AMS 381A / COLI 331J / PPL 380m / RHET 450G. Race for Glory. Andrew Scholtz, Instructor (ascholtz@binghamton.edu). TR 10:05-11:30. LN 2405. GenEds: H, O, Harpur W (writing). Students with special needs, please inform instructor.

In a poem from 1845, Edgar Allan Poe longs for "the glory that was Greece, / And the grandeur that was Rome." But what was Greek glory under Rome? As we shall see, it was in many ways a re-performance of past greatness in the face of a problematic present. For the challenge posed by being proudly Greek under Roman rule involved a tricky sort of negotiation, both with the ruling power and with fellow Imperial subjects. Indeed, it seems to have fostered a climate of intense rivalry in the Greek-speaking Roman East, whose star orators, athletes, and others competed on a grand scale.

Library of Celsus, Ephesus
Library of Celsus, Ephesus (Wikipedia)

Hence competition as a theme central to the course: celebrity sophists battling one another for prestige; cities battling for Imperial favor; ordinary folks seeking to get ahead of, or not to be left behind by, other ordinary folks. There were prizes to be won, but dangers, too, especially those posed by envious rivals. In the end, such concerns generated much cultural production, but they reveal as well fault-lines within ideologies shaping the creation and ancient reception of materials to be studied.

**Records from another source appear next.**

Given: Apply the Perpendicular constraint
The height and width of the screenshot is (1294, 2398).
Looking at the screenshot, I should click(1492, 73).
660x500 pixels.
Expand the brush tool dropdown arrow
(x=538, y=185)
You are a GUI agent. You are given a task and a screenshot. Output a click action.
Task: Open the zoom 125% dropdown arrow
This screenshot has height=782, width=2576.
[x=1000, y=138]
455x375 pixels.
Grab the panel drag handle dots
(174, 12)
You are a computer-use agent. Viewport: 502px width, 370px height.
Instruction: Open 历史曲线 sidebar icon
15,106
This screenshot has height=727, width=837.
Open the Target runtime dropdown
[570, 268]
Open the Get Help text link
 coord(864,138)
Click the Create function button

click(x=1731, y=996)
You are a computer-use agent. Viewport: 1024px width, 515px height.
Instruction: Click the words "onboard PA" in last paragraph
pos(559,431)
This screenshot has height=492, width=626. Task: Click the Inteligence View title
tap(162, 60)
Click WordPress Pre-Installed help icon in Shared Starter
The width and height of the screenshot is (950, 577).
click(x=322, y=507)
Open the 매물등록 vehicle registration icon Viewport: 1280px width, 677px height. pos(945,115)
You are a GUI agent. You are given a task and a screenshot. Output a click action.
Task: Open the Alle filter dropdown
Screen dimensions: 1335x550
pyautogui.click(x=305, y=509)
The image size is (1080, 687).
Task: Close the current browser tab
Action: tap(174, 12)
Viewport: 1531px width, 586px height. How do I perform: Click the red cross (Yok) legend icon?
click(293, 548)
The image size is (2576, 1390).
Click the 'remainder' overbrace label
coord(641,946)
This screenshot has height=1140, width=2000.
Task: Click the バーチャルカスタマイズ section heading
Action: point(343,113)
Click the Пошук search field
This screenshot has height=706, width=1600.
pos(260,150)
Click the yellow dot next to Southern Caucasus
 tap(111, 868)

As for topics to be explored, they include:

  • Athletic training and competition
  • Euergetism, i.e., the race for prestige by wealthy sponsors of public works
  • Rhetorical culture, which, for the time and place that concerns us, often goes by the name second sophistic"
  • Issues of gender and sexuality in relation to status and prestige
  • Literary treatments of the experiences of sub-elites.
Winged Victory, Ephesus
Nike ("Winged Victory"), Ephesus. Andrew Hurley, Flickr

Those topics we shall explore through physical and written evidence: architecture, art, writings, inscriptions. Texts, mostly in PDF form, include:

  • Philostratus
    • On Athletic Training
    • Life of Apollonius of Tyana
    • Lives of the Sophists
  • Alciphron
    • Select Letters
  • Aelius Aristeides
    • Select speeches
    • Excerpts from Sacred Tales
  • Lucian
    • Death of Peregrinus
    • The True Story (or, A Trip to the Moon)
    • Select declamations
  • Polemon
    • Physiognomy
  • Excerpts from rhetorical textbooks

For a typical class, expect to prepare by reading an assigned text or texts, on which you'll enter a quiz response. Expect As well to participate in discussion. We shall also be doing a lot of group work with speech-writing and -presenting. There will, furthermore, be oral and written orations to present, and along with that, anonymous peer-critiquing. Midterm and final.